**Directions for this task:** Your task is to copy the stretch of lines in the records below that begins with the line containing "The image size is (1512, 791)." and ends with the line containing "Given: Open the", exactly as written, with nothing added.

**Supplied material:**
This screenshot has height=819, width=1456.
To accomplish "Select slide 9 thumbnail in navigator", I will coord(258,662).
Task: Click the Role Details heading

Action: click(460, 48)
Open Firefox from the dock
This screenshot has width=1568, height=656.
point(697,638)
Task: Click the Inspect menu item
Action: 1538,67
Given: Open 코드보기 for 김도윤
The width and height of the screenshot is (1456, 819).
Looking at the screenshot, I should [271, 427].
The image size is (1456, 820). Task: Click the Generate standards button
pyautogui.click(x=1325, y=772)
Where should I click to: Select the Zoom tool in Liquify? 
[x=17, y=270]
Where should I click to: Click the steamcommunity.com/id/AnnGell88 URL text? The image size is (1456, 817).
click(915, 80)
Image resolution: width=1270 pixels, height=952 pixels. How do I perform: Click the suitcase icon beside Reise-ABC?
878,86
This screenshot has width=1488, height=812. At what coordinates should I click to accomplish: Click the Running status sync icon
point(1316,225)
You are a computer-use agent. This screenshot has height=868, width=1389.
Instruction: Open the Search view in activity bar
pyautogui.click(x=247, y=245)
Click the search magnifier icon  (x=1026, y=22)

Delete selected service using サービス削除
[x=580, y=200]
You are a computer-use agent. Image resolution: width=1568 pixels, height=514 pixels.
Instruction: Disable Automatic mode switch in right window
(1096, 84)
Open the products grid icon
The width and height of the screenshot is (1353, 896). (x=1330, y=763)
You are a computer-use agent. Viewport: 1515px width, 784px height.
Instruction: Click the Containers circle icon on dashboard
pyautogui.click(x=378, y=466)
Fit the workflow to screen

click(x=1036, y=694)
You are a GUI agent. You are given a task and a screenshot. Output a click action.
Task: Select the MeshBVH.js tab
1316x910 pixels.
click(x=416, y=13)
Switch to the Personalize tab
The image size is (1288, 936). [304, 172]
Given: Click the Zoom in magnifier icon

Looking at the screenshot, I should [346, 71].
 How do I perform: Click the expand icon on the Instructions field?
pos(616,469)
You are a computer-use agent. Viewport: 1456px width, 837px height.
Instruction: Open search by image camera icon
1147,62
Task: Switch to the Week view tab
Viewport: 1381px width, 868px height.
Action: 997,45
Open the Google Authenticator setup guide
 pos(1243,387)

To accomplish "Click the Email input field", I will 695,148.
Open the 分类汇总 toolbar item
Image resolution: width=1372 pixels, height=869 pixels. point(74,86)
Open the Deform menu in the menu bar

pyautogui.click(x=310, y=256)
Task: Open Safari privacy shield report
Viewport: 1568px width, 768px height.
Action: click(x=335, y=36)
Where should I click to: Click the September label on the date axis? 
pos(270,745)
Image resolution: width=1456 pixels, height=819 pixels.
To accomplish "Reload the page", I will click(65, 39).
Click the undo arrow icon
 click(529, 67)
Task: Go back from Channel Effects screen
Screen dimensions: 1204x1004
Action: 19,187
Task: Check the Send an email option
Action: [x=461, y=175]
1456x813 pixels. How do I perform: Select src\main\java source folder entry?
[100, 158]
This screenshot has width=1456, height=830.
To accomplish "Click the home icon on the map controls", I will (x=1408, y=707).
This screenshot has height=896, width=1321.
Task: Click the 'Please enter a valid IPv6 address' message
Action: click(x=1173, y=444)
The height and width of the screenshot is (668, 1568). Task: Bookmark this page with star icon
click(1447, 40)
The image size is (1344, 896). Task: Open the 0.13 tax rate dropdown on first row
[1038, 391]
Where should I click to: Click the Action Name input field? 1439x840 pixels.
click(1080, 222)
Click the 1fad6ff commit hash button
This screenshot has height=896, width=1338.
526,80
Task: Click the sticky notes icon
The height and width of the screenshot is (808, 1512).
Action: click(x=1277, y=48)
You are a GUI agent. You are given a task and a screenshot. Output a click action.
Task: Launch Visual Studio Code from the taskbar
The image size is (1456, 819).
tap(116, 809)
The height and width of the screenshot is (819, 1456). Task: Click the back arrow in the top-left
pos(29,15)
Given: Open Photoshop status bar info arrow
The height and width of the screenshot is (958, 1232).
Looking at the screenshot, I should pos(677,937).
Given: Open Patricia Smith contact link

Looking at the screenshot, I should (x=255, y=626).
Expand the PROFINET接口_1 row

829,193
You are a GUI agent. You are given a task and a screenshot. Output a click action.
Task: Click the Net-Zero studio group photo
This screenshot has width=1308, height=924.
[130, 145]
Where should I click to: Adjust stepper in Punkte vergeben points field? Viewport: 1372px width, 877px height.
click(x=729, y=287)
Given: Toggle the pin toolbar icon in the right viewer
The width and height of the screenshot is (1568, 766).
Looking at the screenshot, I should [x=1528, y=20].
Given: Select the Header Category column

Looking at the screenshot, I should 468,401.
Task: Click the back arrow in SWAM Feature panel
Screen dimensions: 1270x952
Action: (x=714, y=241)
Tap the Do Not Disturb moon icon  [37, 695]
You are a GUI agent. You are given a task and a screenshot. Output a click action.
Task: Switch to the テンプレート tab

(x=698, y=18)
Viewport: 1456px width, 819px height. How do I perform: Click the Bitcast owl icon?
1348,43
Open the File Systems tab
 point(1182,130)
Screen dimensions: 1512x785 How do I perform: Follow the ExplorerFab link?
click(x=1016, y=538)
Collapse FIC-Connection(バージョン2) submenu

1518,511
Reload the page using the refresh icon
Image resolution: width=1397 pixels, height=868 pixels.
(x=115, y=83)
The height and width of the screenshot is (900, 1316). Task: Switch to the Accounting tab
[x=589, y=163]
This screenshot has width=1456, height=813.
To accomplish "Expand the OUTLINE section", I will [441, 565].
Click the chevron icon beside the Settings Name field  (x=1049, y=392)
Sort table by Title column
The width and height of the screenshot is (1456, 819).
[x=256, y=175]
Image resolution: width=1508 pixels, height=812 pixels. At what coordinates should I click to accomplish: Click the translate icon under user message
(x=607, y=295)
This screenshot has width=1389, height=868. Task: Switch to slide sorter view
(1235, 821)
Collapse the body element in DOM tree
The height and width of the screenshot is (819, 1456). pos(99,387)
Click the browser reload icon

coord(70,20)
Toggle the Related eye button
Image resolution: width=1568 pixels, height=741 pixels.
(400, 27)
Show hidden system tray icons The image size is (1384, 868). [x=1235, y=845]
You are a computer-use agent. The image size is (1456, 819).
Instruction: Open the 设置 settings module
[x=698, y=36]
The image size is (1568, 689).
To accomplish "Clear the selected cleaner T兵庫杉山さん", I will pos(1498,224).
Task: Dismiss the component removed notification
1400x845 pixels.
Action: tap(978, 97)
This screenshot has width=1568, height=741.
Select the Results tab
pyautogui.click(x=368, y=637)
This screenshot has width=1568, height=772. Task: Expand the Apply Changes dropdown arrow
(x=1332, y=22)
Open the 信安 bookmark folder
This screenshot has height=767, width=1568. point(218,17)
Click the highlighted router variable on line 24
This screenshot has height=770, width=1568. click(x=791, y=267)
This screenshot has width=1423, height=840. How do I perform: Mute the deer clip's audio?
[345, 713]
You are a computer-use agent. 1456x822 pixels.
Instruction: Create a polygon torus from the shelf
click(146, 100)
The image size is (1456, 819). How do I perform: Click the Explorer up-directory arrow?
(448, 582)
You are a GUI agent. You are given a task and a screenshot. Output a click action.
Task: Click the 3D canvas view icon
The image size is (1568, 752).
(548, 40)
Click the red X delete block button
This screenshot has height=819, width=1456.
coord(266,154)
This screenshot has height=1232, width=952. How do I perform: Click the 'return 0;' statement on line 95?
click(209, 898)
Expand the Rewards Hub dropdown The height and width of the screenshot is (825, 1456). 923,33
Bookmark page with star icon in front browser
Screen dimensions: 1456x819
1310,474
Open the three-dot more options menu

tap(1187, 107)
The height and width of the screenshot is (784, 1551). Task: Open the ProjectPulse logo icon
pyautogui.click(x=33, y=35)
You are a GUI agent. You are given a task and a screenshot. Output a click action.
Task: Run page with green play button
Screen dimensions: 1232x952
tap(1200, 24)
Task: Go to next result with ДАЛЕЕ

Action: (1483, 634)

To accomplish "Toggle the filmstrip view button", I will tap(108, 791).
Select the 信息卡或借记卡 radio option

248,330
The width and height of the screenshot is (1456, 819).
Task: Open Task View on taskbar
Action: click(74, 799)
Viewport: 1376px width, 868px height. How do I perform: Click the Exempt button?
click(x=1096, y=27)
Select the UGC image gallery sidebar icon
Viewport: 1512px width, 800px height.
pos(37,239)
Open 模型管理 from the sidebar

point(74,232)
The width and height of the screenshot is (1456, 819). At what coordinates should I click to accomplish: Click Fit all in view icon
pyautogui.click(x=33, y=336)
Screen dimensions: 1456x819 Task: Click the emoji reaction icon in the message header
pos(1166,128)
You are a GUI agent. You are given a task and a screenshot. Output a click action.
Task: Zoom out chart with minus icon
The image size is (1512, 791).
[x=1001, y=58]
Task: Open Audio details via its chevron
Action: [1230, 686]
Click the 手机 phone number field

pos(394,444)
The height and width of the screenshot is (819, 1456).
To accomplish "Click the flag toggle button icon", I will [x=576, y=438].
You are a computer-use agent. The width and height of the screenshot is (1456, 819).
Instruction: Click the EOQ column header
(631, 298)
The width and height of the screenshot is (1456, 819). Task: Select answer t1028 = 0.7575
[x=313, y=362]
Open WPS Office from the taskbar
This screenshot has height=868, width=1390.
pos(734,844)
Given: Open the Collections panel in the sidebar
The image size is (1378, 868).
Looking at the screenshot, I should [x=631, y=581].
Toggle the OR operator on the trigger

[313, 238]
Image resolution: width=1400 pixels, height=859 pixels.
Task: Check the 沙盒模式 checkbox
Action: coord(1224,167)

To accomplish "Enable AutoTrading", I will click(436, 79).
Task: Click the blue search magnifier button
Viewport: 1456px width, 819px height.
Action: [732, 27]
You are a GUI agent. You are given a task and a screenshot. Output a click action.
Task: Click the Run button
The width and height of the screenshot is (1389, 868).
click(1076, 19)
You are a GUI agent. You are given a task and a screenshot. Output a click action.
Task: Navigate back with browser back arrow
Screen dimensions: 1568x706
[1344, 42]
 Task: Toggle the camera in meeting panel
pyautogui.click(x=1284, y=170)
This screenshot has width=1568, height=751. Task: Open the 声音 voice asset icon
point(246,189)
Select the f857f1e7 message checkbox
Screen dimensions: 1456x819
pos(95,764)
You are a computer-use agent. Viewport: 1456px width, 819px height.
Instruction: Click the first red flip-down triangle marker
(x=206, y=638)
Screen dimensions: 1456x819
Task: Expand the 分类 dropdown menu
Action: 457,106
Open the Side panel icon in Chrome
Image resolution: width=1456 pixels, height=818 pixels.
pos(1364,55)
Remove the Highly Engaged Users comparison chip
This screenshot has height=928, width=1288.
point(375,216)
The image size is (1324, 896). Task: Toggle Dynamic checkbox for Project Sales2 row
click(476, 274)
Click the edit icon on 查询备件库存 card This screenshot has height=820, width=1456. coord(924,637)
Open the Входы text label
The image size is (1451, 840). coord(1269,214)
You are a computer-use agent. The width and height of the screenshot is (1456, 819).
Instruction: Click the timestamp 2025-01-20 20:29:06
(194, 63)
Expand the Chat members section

**Answer section:**
The image size is (1512, 791).
[x=1001, y=58]
Task: Open Audio details via its chevron
Action: [1230, 686]
Click the 手机 phone number field

pos(394,444)
The height and width of the screenshot is (819, 1456).
To accomplish "Click the flag toggle button icon", I will [x=576, y=438].
You are a computer-use agent. The width and height of the screenshot is (1456, 819).
Instruction: Click the EOQ column header
(631, 298)
The width and height of the screenshot is (1456, 819). Task: Select answer t1028 = 0.7575
[x=313, y=362]
Open WPS Office from the taskbar
This screenshot has height=868, width=1390.
pos(734,844)
Given: Open the Collections panel in the sidebar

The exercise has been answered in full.